** Begin EXCERPT PROVIDED **

Stepping into the hot seat

Superintendents need more support for a high-stakes role

This story contains audio components.
To begin, click the yellow play button and continue to scroll.

Lubbock ISD Superintendent Kathy Rollo is standing in the Dupre Elementary cafeteria in the fall of 2021 looking out at a packed house. People are crammed onto bench seats and standing against walls. 

The energy feels tense and on edge. They aren’t going to like what she has to say. 

She delivers the news just as she rehearsed. Lubbock ISD will be closing Dupre due to low enrollment. Students will have the option to attend one of two nearby schools that are better staffed and can offer more services, special programs and extracurricular activities. 

Immediately, people begin interrupting her presentation and using the Q&A to vent their frustration. 

As the meeting draws to a close, she hears someone scream,

"You are not a woman of integrity!"

To be safe, the police chief pulls her car closer to the door. She rides home with her husband feeling physically shaken. 

She knows the furor isn’t really about Dupre. Candidates running for mayor and school board have staked out school closures as a campaign platform and Dupre got caught in the middle.

** End EXCERPT PROVIDED **

*SET EXERCISE 1*
Decide whether each statement below agrees with the article about Superintendent Kathy Rollo. Answer yes or no, and quote the words of the article that decide it.
(a) Dupre Elementary is closing because of low enrollment.
(b) Rollo drove herself home after the meeting.
(c) The meeting was held in the school gymnasium.
*SET EXERCISE 2*
Using the article about Superintendent Kathy Rollo, answer these questions.
(a) In what season and year does the meeting take place?
(b) How many nearby schools may students choose to attend?
(c) Who pulls Rollo's car closer to the door?
*SET EXERCISE 3*
Carry the article about Superintendent Kathy Rollo forward from its last sentence.

** Begin GIVEN DATA **

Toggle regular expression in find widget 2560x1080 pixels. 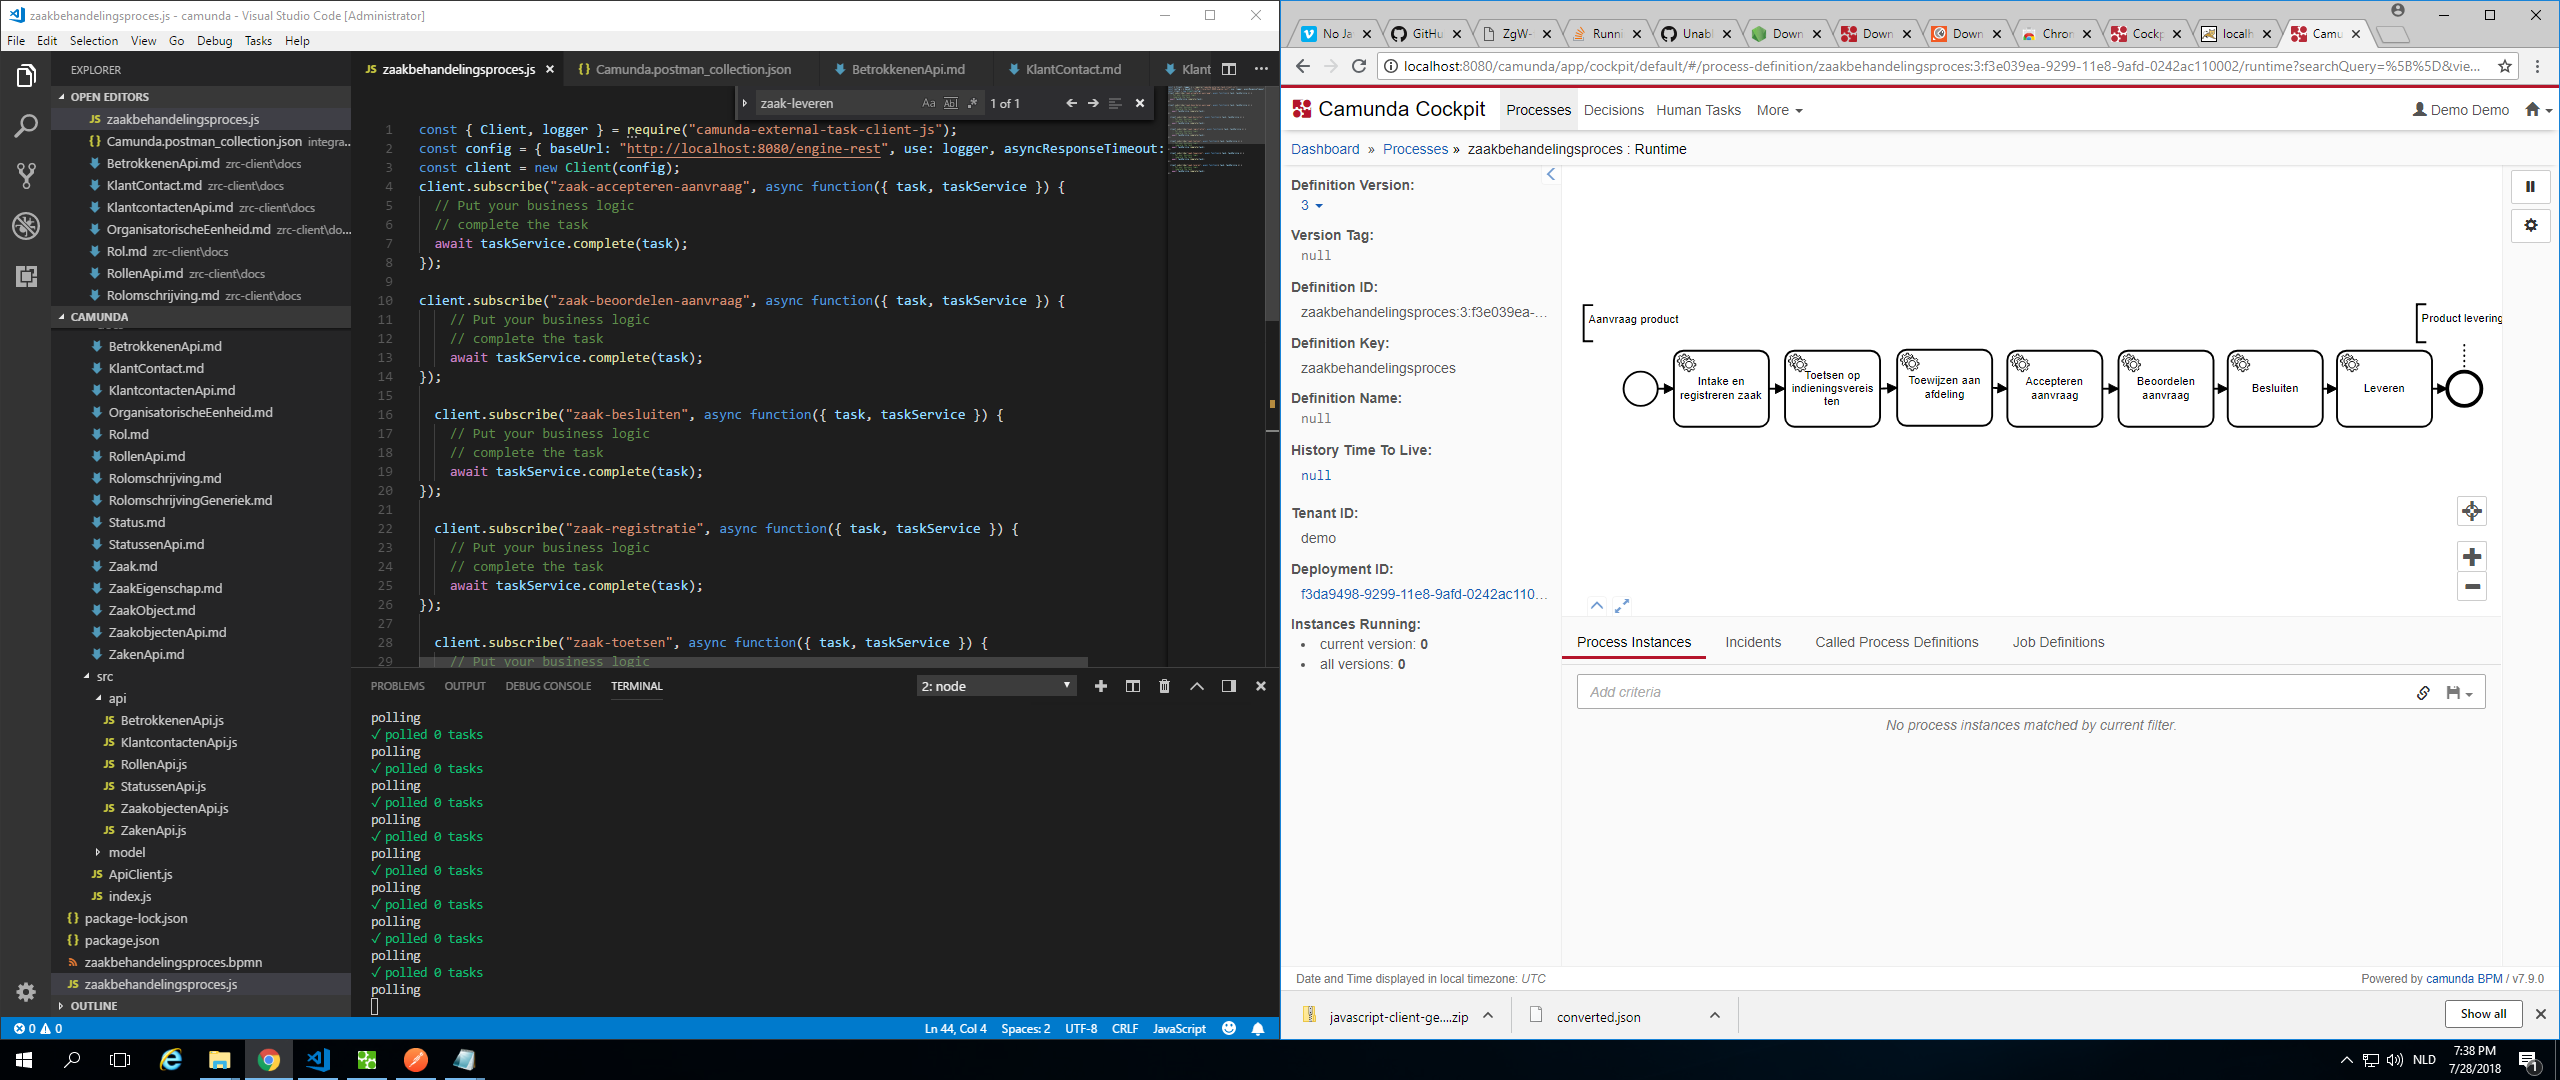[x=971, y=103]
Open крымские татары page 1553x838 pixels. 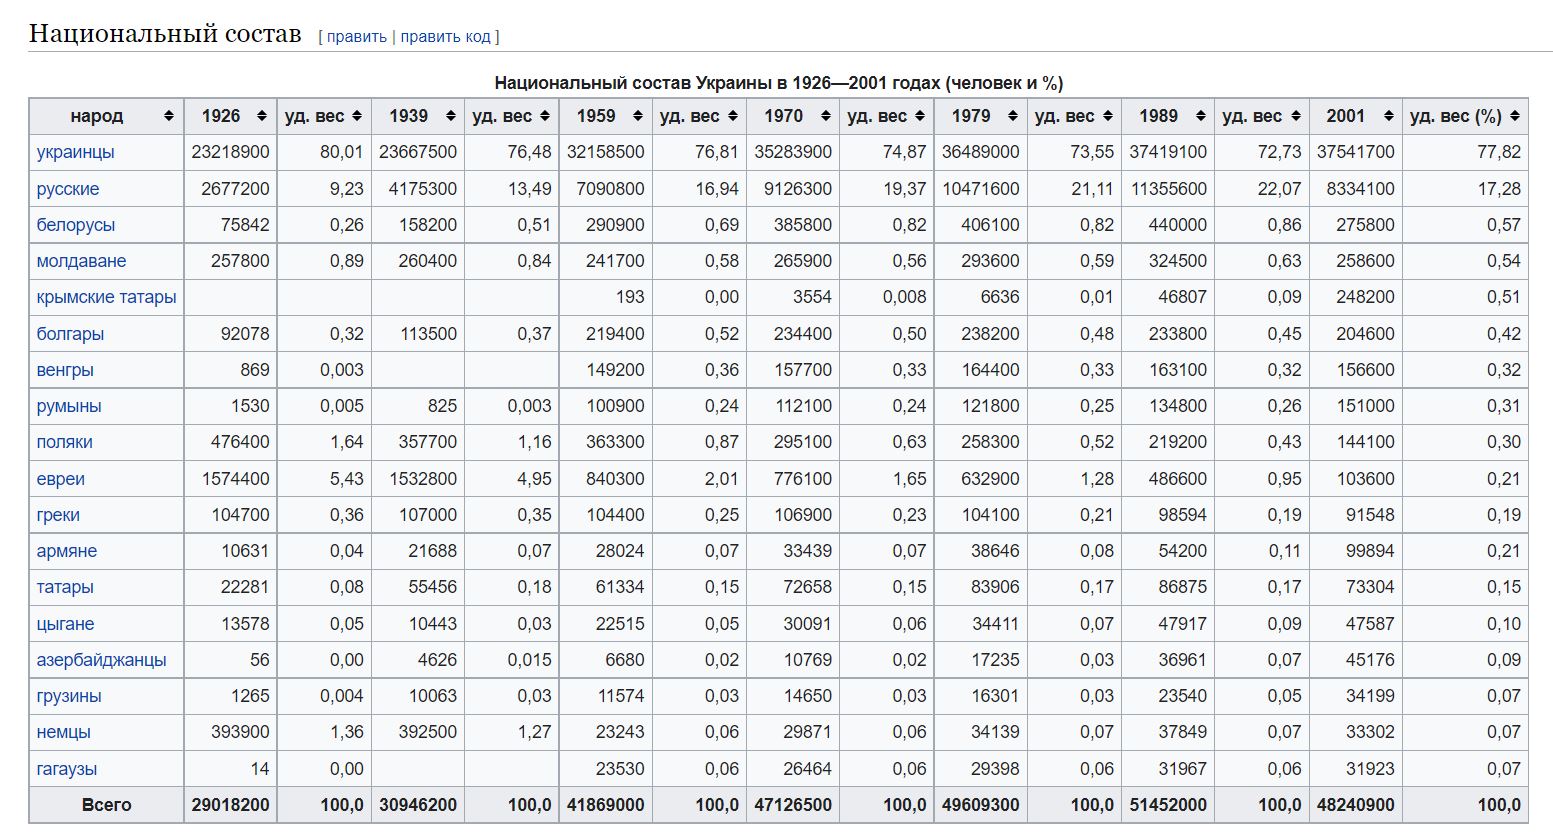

** End GIVEN DATA **

*FINAL ANSWER 1*
(a) Yes: "Lubbock ISD will be closing Dupre due to low enrollment."
(b) No: "She rides home with her husband feeling physically shaken."
(c) No: "standing in the Dupre Elementary cafeteria"

*FINAL ANSWER 2*
(a) The fall of 2021.
(b) Two.
(c) The police chief.

*FINAL ANSWER 3*
But it's hard not to take it personally. She's spent her entire childhood and most of her adult career in Lubbock ISD. How could anyone question her commitment to doing what's right for the kids in a community she loves? 

Her phone dings. It's a text from Roosevelt Nivens, a superintendent friend from Houston she met through a leadership program at The Holdsworth Center:

She smiles. She doesn't know how she would make it without the support and guidance of her Holdsworth team – the peers in her cohort, her coach, the learning sessions in Austin that give her time and space to practice critical skills like communication. 

Like Rollo, most superintendents come up through the system as teachers, then principals, then central office administrators. None of these roles prepare them for the reality of being the CEO of an entire district.

I didn't really understand what the role was until I was actually in the seat. Navigating the political landscape has been the biggest 'aha' surprise for me. And it's probably something that has led to more and more superintendents deciding to either retire or do something different.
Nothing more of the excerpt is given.